Used when ProgressReporter
is requested for the following:
- extract statistics from the most recent query execution (to add
watermark
metric for streaming watermark) - extractSourceToNumInputRows
name¶
name: String
Name of the streaming query
newData¶
newData: Map[SparkDataStream, LogicalPlan]
SparkDataStreams (from all data sources) with the more recent unprocessed input data (as LogicalPlan
)
Used exclusively for MicroBatchExecution (when requested to run a single micro-batch)
Used when ProgressReporter
is requested to extractSourceToNumInputRows
offsetSeqMetadata¶
offsetSeqMetadata: OffsetSeqMetadata
OffsetSeqMetadata (with the current micro-batch event-time watermark and timestamp)
postEvent¶
postEvent(
event: StreamingQueryListener.Event): Unit
Posts StreamingQueryListener.Event
Used when:
ProgressReporter
is requested to update progress (and posts a QueryProgressEvent)StreamExecution
is requested to run stream processing (and posts a QueryStartedEvent at the beginning and a QueryTerminatedEvent after a query has been stopped)
runId¶
runId: UUID
Universally unique identifier (UUID) of a single run of the streaming query (that changes every restart)
sink¶
sink: Table
The one and only Table
of the streaming query
sinkCommitProgress¶
sinkCommitProgress: Option[StreamWriterCommitProgress]

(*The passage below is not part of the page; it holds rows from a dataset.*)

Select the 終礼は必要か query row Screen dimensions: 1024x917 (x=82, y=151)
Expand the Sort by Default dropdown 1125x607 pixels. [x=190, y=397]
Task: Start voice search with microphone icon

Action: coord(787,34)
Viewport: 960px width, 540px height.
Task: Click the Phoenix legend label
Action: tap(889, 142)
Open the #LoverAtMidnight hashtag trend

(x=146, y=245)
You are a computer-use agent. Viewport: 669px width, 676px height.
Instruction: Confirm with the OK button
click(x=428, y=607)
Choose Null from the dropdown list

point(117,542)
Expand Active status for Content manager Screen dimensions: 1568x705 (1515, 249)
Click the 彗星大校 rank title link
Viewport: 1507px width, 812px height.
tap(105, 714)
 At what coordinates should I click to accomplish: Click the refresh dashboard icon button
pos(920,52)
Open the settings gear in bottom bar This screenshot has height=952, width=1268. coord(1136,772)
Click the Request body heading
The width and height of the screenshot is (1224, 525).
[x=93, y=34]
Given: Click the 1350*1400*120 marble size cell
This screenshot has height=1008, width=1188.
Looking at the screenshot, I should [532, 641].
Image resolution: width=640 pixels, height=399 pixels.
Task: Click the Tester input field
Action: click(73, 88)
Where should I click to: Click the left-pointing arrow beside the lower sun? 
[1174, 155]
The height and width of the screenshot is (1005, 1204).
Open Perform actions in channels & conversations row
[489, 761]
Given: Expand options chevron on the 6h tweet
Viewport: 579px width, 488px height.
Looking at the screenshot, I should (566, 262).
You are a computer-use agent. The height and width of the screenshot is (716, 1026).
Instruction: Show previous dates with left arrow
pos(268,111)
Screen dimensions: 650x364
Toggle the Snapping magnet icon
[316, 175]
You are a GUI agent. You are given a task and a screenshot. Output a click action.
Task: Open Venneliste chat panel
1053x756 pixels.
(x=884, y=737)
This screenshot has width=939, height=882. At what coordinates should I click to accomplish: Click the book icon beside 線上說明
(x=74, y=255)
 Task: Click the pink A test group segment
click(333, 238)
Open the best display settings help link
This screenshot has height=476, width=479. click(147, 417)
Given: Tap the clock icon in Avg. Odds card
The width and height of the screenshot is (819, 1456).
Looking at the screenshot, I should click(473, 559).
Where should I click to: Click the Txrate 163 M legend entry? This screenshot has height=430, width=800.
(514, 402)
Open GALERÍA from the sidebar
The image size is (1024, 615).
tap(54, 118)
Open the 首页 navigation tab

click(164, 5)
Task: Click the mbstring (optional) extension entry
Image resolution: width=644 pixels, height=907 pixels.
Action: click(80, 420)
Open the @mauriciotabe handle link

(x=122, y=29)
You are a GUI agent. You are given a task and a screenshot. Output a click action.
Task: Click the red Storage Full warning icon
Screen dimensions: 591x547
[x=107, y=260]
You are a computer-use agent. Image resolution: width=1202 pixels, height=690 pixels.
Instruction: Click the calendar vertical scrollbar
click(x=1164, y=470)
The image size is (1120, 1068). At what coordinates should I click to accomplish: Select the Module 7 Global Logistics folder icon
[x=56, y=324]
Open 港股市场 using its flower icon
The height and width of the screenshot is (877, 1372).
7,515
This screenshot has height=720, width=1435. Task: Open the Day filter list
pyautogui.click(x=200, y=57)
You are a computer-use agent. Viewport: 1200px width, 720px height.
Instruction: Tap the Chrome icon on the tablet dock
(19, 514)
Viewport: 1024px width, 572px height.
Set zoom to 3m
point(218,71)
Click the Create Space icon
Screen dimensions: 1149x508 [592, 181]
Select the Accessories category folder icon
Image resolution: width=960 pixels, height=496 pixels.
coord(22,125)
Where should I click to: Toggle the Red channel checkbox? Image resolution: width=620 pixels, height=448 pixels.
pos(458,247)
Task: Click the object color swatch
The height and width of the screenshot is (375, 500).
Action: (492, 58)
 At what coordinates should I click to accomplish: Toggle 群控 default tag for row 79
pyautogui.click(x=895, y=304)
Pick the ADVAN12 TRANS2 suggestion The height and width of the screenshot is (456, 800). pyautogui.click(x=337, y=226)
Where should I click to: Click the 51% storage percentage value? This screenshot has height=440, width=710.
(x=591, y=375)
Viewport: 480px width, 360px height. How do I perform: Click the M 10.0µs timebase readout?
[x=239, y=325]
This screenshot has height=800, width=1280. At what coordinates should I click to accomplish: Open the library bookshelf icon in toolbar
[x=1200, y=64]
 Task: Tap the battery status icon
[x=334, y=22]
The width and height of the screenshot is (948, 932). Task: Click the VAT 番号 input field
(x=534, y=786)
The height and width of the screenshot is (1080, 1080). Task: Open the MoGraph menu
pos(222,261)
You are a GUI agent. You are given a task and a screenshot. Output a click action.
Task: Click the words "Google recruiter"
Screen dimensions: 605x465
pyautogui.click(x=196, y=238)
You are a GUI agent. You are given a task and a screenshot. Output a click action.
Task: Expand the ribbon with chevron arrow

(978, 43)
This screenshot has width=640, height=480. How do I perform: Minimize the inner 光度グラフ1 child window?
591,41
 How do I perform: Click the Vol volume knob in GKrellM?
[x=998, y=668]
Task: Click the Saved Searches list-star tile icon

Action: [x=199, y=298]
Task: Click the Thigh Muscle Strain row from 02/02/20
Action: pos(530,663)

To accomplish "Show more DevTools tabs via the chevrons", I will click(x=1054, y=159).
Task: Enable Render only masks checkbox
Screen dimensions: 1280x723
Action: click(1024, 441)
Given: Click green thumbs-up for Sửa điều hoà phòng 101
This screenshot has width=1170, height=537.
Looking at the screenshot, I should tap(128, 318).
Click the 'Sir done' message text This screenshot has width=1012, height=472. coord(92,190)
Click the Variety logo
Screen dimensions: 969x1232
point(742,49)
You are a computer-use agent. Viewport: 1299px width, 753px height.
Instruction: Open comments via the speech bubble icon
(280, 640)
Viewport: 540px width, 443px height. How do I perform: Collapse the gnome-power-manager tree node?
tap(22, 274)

StreamWriterCommitProgress
with number of output rows:
-
None
whenMicroBatchExecution
stream execution engine is requested to populateStartOffsets -
Assigned a
StreamWriterCommitProgress
whenMicroBatchExecution
stream execution engine is about to complete running a micro-batch
Used when finishTrigger (and updating progress)
sources¶
sources: Seq[SparkDataStream]
sparkSession¶
sparkSession: SparkSession
SparkSession
of the streaming query
Tip
Find out more on SparkSession in The Internals of Spark SQL online book.
triggerClock¶
triggerClock: Clock
Clock of the streaming query
Implementations¶
spark.sql.streaming.noDataProgressEventInterval¶
ProgressReporter
uses the spark.sql.streaming.noDataProgressEventInterval configuration property to control how long to wait between two progress events when there is no data (default: 10000L
) when finishing a trigger.
Demo¶
import org.apache.spark.sql.streaming.Trigger
import scala.concurrent.duration._
val sampleQuery = spark
.readStream
.format("rate")
.load
.writeStream
.format("console")
.option("truncate", false)
.trigger(Trigger.ProcessingTime(10.seconds))
.start
// Using public API
import org.apache.spark.sql.streaming.SourceProgress
scala> sampleQuery.
| lastProgress.
| sources.
| map { case sp: SourceProgress =>
| s"source = ${sp.description} => endOffset = ${sp.endOffset}" }.
| foreach(println)
source = RateSource[rowsPerSecond=1, rampUpTimeSeconds=0, numPartitions=8] => endOffset = 663
scala> println(sampleQuery.lastProgress.sources(0))
res40: org.apache.spark.sql.streaming.SourceProgress =
{
"description" : "RateSource[rowsPerSecond=1, rampUpTimeSeconds=0, numPartitions=8]",
"startOffset" : 333,
"endOffset" : 343,
"numInputRows" : 10,
"inputRowsPerSecond" : 0.9998000399920015,
"processedRowsPerSecond" : 200.0
}
// With a hack
import org.apache.spark.sql.execution.streaming.StreamingQueryWrapper
val offsets = sampleQuery.
asInstanceOf[StreamingQueryWrapper].
streamingQuery.
availableOffsets.
map { case (source, offset) =>
s"source = $source => offset = $offset" }
scala> offsets.foreach(println)
source = RateSource[rowsPerSecond=1, rampUpTimeSeconds=0, numPartitions=8] => offset = 293
StreamingQueryProgress Queue¶
progressBuffer: Queue[StreamingQueryProgress]
progressBuffer
is a scala.collection.mutable.Queue of StreamingQueryProgresses.
progressBuffer
has a new StreamingQueryProgress
added when ProgressReporter
is requested to update progress of a streaming query.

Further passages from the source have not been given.